Der Beklagte beantragt,
die Revision zurückzuweisen.

Entscheidungsgründe

Die form- und fristgerecht eingelegte Revision ist im Sinne der Aufhebung des Beschlusses des LSG und Zurückverweisung begründet (§ 170 Abs 2 Satz 2 SGG), weil das LSG bei der Entscheidungsfindung nicht vorschriftsmäßig besetzt war, was zur Zurückverweisung zwingt.

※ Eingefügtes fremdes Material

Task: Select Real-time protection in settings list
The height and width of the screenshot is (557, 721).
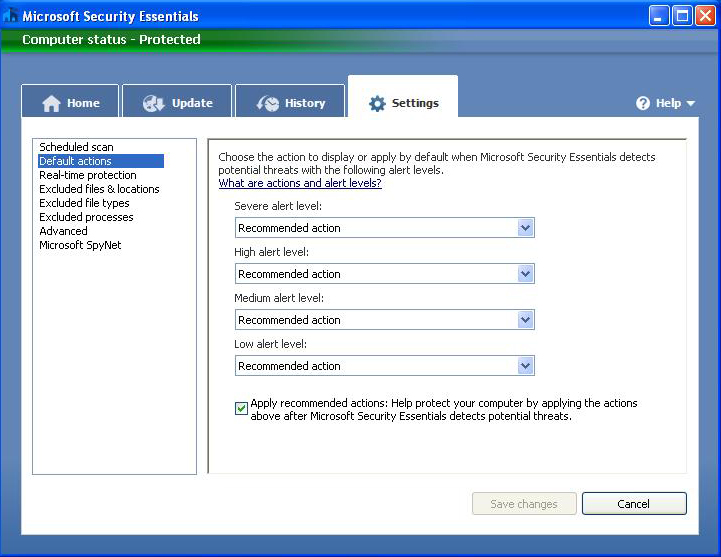Action: 87,175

Der Anspruch der Beteiligten auf den gesetzlichen Richter gemäß Art 101 Abs 1 Satz 2 GG sichert die vorschriftsmäßige Besetzung des Gerichts, auch in der Variante der Nichtmitwirkung eines zuständigen Richters (vgl BVerfG vom 14.6.1994 - 1 BvR 1022/88 - BVerfGE 91, 93, 117 = SozR 3-5870 § 10 Nr 5 S 39 mwN). Der Verstoß gegen das Verfahrensgrundrecht auf den gesetzlichen Richter ist im Revisionsverfahren bei einer strukturellen Fehlbesetzung auch ohne rechtzeitige (§ 164 Abs 2 Satz 3 SGG) Rüge von Amts wegen zu berücksichtigen (vgl BSG vom 23.8.2007 - B 4 RS 2/06 R - SozR 4-1500 § 155 Nr 1 RdNr 24; BSG vom 8.11.2007 - B 9/9a SB 3/06 R - BSGE 99, 189 = SozR 4-1500 § 155 Nr 2, RdNr 13 f; BSG vom 17.8.2011 - B 6 KA 32/10 R - BSGE 109, 34 = SozR 4-2500 § 89 Nr 5, RdNr 12 mwN; BSG vom 19.10.2016 - B 14 AS 33/15 R - RdNr 16; Berchtold in Berchtold, SGG, 6. Aufl 2020, § 164 SGG RdNr 30).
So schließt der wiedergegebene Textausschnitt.